*** Block opens ***

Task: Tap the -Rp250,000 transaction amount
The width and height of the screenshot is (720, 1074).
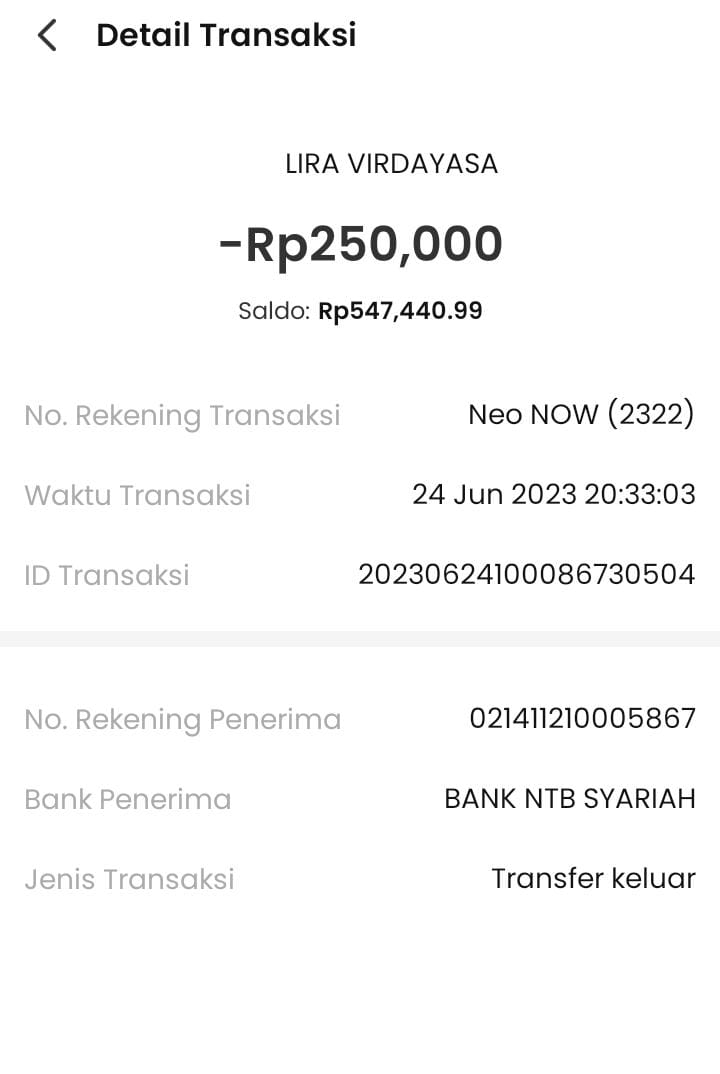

*** Block closes ***
*** Block opens ***

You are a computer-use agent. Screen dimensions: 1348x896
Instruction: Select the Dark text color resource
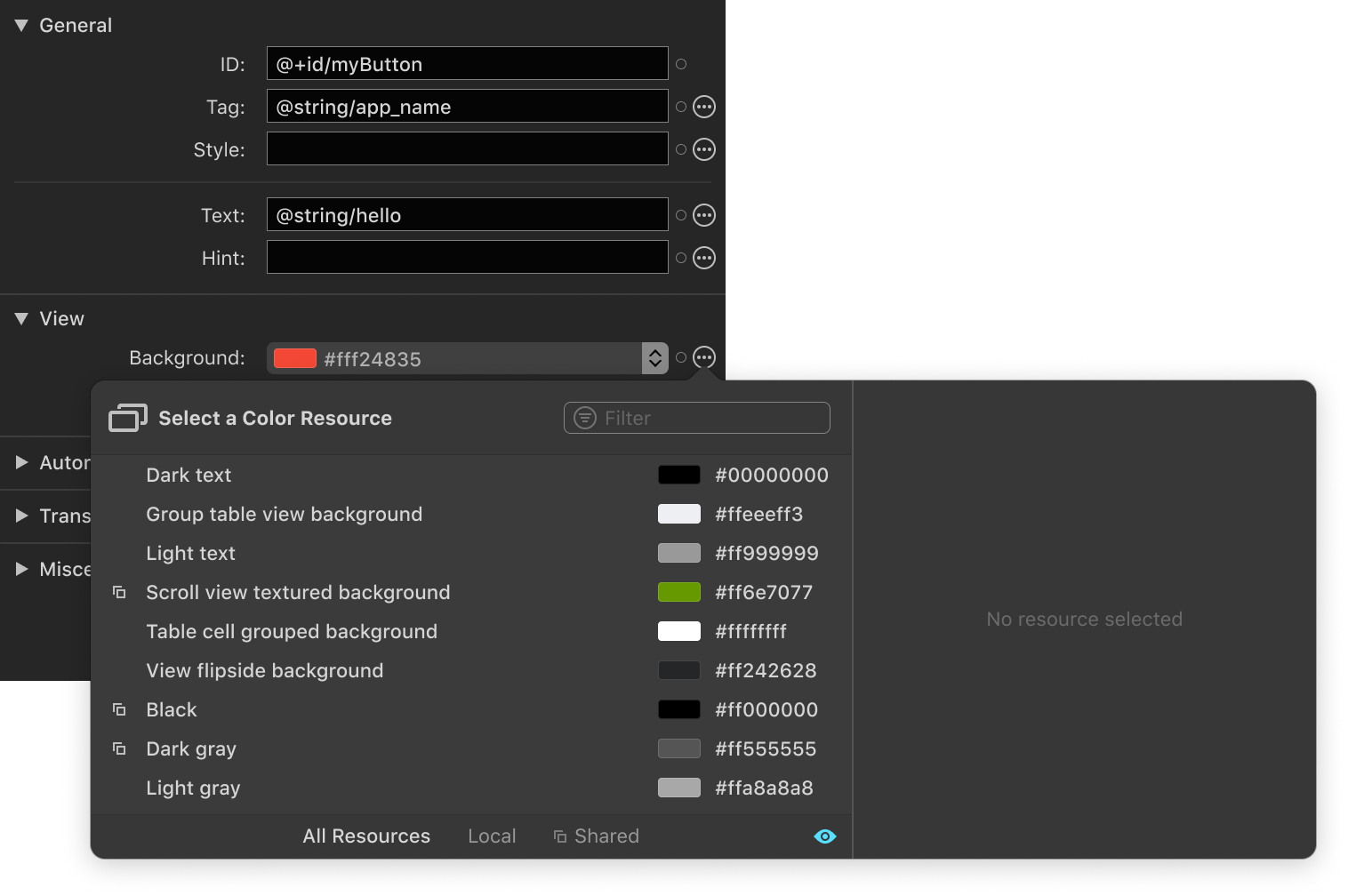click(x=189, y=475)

*** Block closes ***

**PROBLEM DESCRIPTION:** From the data above, return every line from the line that has "Task: Tap the -Rp250,000 transaction amount" up to and including the line that has "The width and", exactly.

**TASK RESPONSE:**
Task: Tap the -Rp250,000 transaction amount
The width and height of the screenshot is (720, 1074).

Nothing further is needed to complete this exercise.